Kitano's use of long, static shots and the eerie calm he brings to the
performance lends a chilling tranquility to Violent Cop, Boiling Point and
Sonatine. Violence explodes from silence and is captured by a still, unblinking
camera. Kitano says his approach to film violence was influenced by the famous
documentary footage of a suspected Viet Cong guerrilla being shot by Saigon's
chief of police during the bloody Tet offensive of 1968.

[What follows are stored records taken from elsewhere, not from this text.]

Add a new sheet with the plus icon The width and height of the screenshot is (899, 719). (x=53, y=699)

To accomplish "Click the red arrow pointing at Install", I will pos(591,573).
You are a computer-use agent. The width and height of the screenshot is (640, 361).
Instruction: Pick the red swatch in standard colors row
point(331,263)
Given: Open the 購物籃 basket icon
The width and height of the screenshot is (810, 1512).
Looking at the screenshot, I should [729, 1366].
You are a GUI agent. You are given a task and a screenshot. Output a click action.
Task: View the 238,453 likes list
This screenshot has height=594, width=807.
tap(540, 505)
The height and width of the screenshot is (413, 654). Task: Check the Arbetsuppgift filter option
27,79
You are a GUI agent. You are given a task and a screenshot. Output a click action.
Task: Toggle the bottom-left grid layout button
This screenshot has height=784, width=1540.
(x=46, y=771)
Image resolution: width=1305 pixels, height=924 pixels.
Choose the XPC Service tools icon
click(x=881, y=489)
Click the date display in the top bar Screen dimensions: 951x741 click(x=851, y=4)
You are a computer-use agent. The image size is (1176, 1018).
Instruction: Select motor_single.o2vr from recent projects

"There is no movement in the camera," says Kitano. "No up or down, but it's
the most shocking thing I've ever seen. Violence is like comedy; it affects us
suddenly, without warning. In boxing, I think it's scarier to watch one punch
than to watch someone being beaten."
Which brings us to the touchy subject of Kitano's relationship with the
press. The interpreter raised his eyebrows when the question about the incident
is posed, but Kitano laughs. Although critics still refer to Kitano's invasion
of the scandal-sheet office in Tokyo, it's obviously old news to the director
himself.
"Ten years later, those guys still dog me," he said with a smile. "They're
still at it. But I will say this about the Japanese mass media--they are very
sensitive to the way the outside world thinks. They may have not taken me
seriously at first, but since Sonatine and Violent Cop received such a positive
response in Eupope, the Japanese media have started to take my films more
seriously. It's been a long and hard road, though."